## Texto:
○ ○ ○ ○ ○
A partir do rompimento da barragem, vários crimes foram consumados, entre delitos contra a vida, o meio ambiente, a incolumidade e a saúde pública. As comunidades que se encontram nas proximidades do local onde ocorreram os fatos ou próximas aos locais por onde os rejeitos se estenderam foram afetadas de diversas formas.

O rompimento da Barragem de Fundão liberou aproximadamente 34 milhões de metros cúbicos de rejeitos de minério no meio ambiente. Parte destes rejeitos foi depositada nos cursos d’água afetados, causando em muitos a interrupção do fornecimento de água potável, tendo em vista as altas concentrações de substâncias acima dos limites permitidos.

A ruptura, que, de acordo com o Ministério do Meio Ambiente, foi o maior desastre ambiental da história do país, destruiu o distrito de Bento Rodrigues, deixando 725 pessoas desabrigadas, 17 mortos confirmados e dois desaparecidos.

Todos os corpos e segmentos corpóreos de vítimas provenientes do desastre e que foram localizados pelas equipes de buscas (em uma extensão de 110km do local do rompimento) foram identificados e liberados para as famílias. Os laudos verificaram três diferentes causas de mortes: asfixia por soterramento, afogamento e politraumatismo.
○ ○ ○ ○ ○
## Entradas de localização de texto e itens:
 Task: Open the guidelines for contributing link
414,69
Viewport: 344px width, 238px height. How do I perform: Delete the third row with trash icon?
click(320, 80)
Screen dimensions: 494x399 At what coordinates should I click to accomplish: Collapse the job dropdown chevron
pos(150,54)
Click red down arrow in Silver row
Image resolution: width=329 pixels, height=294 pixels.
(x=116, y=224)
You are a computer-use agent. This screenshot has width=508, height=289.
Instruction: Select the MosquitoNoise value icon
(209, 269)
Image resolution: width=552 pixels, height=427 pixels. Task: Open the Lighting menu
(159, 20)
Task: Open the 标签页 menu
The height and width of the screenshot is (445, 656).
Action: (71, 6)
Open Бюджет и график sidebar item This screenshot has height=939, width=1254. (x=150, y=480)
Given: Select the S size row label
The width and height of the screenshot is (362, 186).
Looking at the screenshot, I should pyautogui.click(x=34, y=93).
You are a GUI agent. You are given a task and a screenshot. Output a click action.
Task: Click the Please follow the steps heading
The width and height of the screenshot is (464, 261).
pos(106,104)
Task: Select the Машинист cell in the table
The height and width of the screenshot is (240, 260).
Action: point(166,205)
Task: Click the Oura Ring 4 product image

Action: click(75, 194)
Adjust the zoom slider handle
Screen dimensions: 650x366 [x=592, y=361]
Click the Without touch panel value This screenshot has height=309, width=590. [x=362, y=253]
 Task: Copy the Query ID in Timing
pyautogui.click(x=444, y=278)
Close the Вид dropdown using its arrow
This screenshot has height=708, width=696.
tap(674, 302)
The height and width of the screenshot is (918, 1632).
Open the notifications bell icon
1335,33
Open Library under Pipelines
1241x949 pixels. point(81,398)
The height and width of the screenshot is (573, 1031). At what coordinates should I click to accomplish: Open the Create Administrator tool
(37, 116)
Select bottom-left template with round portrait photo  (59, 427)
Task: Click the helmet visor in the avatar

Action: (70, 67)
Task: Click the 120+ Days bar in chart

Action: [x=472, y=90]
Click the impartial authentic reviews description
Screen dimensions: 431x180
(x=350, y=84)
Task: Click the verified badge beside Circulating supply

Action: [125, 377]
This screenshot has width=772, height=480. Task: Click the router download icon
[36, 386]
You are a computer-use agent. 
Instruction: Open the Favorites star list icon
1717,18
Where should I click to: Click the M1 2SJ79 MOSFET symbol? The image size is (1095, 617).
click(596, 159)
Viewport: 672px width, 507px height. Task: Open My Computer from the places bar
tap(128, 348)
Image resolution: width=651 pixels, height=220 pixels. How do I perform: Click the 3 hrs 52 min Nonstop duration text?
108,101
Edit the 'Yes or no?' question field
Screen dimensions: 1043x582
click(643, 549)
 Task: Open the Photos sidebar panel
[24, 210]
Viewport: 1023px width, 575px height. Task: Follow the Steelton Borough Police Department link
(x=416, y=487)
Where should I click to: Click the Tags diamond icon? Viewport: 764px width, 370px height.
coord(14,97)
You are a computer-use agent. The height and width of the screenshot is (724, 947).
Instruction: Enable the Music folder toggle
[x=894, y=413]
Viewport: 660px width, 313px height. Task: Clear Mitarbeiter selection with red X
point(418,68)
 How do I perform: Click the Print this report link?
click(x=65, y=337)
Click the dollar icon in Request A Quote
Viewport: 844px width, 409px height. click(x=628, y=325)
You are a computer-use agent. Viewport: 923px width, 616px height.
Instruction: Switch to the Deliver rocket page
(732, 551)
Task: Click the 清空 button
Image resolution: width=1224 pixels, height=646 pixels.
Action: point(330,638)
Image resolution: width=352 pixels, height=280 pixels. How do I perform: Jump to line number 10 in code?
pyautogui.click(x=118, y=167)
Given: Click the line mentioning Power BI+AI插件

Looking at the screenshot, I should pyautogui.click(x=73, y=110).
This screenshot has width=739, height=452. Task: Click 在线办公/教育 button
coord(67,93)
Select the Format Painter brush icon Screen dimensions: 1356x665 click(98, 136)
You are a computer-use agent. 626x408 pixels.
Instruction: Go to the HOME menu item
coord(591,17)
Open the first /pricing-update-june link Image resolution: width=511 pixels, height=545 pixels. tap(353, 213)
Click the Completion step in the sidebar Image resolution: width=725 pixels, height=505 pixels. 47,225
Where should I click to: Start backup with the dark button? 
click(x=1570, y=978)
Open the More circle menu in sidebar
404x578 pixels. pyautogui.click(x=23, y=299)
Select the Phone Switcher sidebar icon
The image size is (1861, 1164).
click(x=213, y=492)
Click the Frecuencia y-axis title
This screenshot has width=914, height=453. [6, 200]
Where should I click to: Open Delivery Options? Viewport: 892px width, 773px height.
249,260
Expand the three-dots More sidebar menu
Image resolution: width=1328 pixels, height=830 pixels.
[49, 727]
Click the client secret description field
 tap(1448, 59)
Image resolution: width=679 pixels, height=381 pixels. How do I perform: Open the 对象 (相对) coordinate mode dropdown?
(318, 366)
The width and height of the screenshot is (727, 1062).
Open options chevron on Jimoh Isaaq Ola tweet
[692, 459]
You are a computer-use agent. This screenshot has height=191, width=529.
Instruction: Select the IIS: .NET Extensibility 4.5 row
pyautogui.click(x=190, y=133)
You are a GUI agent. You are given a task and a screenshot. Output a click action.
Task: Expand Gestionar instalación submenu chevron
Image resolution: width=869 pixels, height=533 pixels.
○ ○ ○ ○ ○
## Objetivo:
Retome o texto sobre o rompimento da Barragem de Fundão e continue a escrevê-lo logo após a última frase.

## Resposta da tarefa:
Área afetada pelo rompimento de barragem – Foto: Divulgação / EBC

Inquéritos

O primeiro inquérito, instaurado pela Polícia Civil em 6 de novembro de 2015, apurou a autoria, materialidade, circunstâncias, causas, consequências, danos e demais delitos provenientes da ruptura. O término das investigações ocorreu durante o período da terceira dilação de prazo concedida pela Justiça, que se encerraria em 12 de março. Esta primeira etapa da investigação durou três meses e meio. O inquérito possui 13 volumes, 2.432 páginas e cerca de 100 oitivas, além de demais documentos de interesse da investigação.

Em razão da diversidade de crimes e complexidade das perícias técnicas, o inquérito inicial foi desmembrado em outro inquérito. O segundo procedimento instaurado pela Polícia Civil apura os crimes ambientais e licenciamentos da Barragem do Fundão, e o prazo para conclusão é de 30 dias, encerrando-se no dia 22 de março. Os laudos que comprovarão/materializarão estes delitos ambientais são de complexa elaboração e devem abordar os danos ambientais em sua amplitude, de forma que todos os aspectos de nosso ecossistema sejam considerados.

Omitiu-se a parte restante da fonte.